Only people without vision see fiction as mere escapism. Fiction done well, when read by a thoughtful person, helps the reader discover something about themselves by this process: reading, reacting, observing the reaction, judgment/questioning self. Any story can do this when read by a thoughtful reader, just some stories are more applicable to the times and audience. Fiction is the actual red pill. Follow the white rabbit.

Guess one really shouldn't watch TV.

"no shit"

>ITT
>Reeee stop quoting Peterson who was written extensively about the purpose of fiction!
>I don't have an argument but stop using his arguments!
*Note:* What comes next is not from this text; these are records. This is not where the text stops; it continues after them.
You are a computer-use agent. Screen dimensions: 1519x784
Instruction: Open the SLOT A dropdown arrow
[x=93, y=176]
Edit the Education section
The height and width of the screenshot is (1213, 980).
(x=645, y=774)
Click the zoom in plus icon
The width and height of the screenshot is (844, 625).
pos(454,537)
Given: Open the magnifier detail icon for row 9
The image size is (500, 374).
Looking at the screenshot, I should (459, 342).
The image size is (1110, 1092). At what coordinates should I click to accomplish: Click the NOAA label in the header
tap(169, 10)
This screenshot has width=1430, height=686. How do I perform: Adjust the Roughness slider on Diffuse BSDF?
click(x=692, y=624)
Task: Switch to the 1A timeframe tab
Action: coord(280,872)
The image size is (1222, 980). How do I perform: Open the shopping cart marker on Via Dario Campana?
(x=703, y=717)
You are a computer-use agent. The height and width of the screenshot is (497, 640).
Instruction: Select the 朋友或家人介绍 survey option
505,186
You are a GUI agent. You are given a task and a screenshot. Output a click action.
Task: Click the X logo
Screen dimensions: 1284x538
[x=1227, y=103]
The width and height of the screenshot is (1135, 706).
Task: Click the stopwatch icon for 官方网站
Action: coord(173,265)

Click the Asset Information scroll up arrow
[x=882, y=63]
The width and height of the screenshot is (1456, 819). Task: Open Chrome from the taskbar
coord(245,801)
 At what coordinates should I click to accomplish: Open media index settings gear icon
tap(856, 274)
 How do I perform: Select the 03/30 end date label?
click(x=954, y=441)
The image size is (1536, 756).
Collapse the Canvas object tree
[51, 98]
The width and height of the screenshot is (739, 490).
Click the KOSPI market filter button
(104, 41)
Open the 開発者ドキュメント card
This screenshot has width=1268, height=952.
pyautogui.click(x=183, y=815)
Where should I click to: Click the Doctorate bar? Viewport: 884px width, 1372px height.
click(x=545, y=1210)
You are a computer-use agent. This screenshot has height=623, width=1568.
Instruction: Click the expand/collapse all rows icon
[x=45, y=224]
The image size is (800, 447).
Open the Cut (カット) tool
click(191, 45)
Plato was firmly against theater, here's one of his arguments against fiction:

"Ion: [...] For I must frankly confess that at the tale of pity my eyes are filled with tears, and when I speak of horrors, my hair stands on end and my heart throbs.

Socrates: Well, Ion, and what are we to say of a man who at a sacrifice or festival, when he is dressed in an embroidered robe, and has golden crowns upon his head, of which nobody has robbed him, appears weeping or panic-stricken in the presence of more than twenty thousand friendly faces, when there is no one despoiling or wronging him--is he in his right mind or is he not?

Ion: No indeed, Socrates, I must say that, strictly speaking, he is not in his right mind.

Socrates: And are you aware that you produce similar effects on most of the spectators?" (Plato, Ion 15)

Wherein I btfo Socrates:

Socratic dialogues ARE THEATRE. Socrates takes the interlocutor on a journey through his arguments and hypotheticals, sometimes provoking an emotional response, standing before or among a crowd. He uses language to make others feel what they did not before, and his narrative reveals truths that edify the audience.

Socrates in your example spoke against base escapism, but he did use fiction as a tool.

If you did not understand his feelings about it, which means having minimum empathy, then I must unfortunately inform you of your high possibilities of having autism yourself.

Well there's a common interpertration that says that Plato only wrote like that to prove his words. He despite artits and yet we see how he can be one of the finests of them, and just to prove a point.

>Take away the unimportant parts like your morning routine, commute, bathroom visits.

lmao

you are describing NEETdom my man

Fiction is the most direct line to another person's thoughts. Without realizing it, even bad writers indicate their thinking in the writing of a single sentence.

>instructive
Autismo christfag detected. A depiction is not an endorsement.

> A depiction is not an endorsement.

Isn't it? Presumably one shares an idea because they deem it worthy of an audience and consideration.

>because whenever I finish reading a novel I feel like an altered person.

Do you feel this way after James Patterson's works too?